People Will Follow a Robot In an Emergency - Even If It's Wrong (gatech.edu)
An anonymous reader writes: Imagine a future where instead of siting through fire alarms with your fingers in your ears, a robot come comes to greet you and guide you out of the building. Researchers at Georgia Tech created an emergency guidance robot and then looked at whether or not people would follow the robot during an emergency. 'The research was designed to determine whether or not building occupants would trust a robot designed to help them evacuate a high-rise in case of fire or other emergency. But the researchers were surprised to find that the test subjects followed the robot's instructions – even when the machine's behavior should not have inspired trust.' The robot first guided people to a meeting room. In some conditions the robot broke along the way to the meeting room. Then, unbeknownst to the subjects, the researchers filled the hallway with smoke and set off the fire alarms. Given the option of going out the way they came or following the robot down an unknown hall, nearly all followed the robot.

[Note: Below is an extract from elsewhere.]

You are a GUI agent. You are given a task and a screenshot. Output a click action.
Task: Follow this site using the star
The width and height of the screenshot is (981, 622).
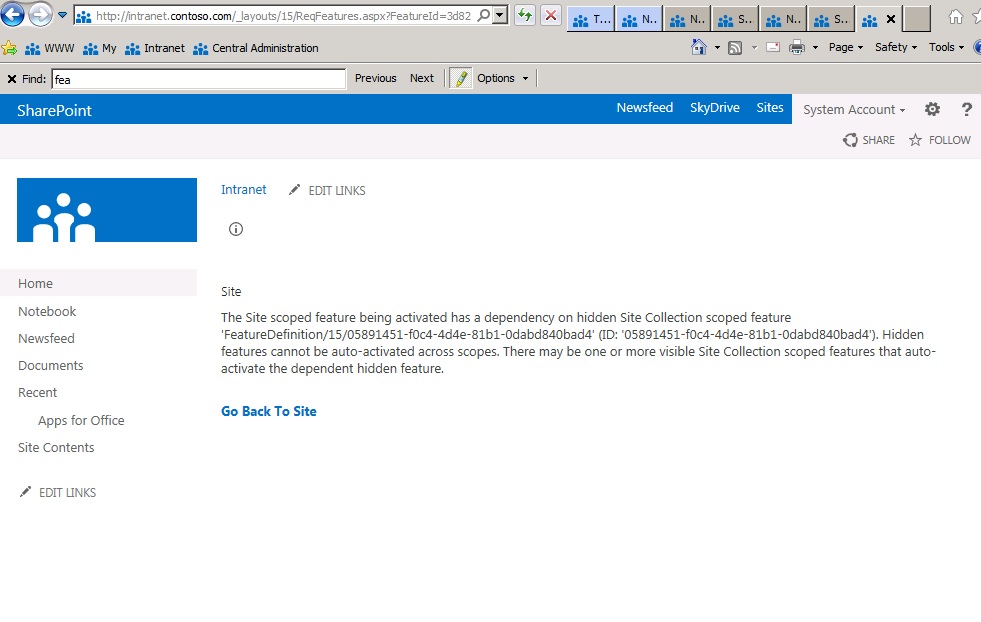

It's not about it being a robot or about pushing blame. In an emergency a sub-optimal percentage of people take charge, but that's still better than everyone taking charge. You can't get a hundred people out of a burning building by having each of them screaming at the others to shut up and follow. It makes sense to follow an entity designated "emergency guidance" whether it's human or robot because that entity is more likely to understand the structure, situation, and risks than oneself.
If video games influenced behavior the Pac Man generation would be eating pills and running away from their problems.
If the researchers had designed a correct control for the experiment, they'd know that robots have nothing to do with it. Milgram's Obedience Experiment 50 years ago tells us exactly what happened: people deemed the robot to be an authority, thus followed it uncritically.
Moderating "-1, Disagree" is simple censorship. Have the guts to post your opinion.
No, but you can get yourself out by looking for those legally required "EXIT->" signs
Studies have shown that, in an emergency, people will follow the EXIT signs even when they are wrong.
If you look at it from an anthropological perspective, trust based societies are more productive, and better adapted to survive. People working together as a group, following local leadership (tribal identity etc), will nearly always experience better outcomes during a disaster than a collection of individuals that are predisposed to deceiving each other. So, you can blame evolution for the inherent trust of authority, because the people who are always lying and not working together, end up dead.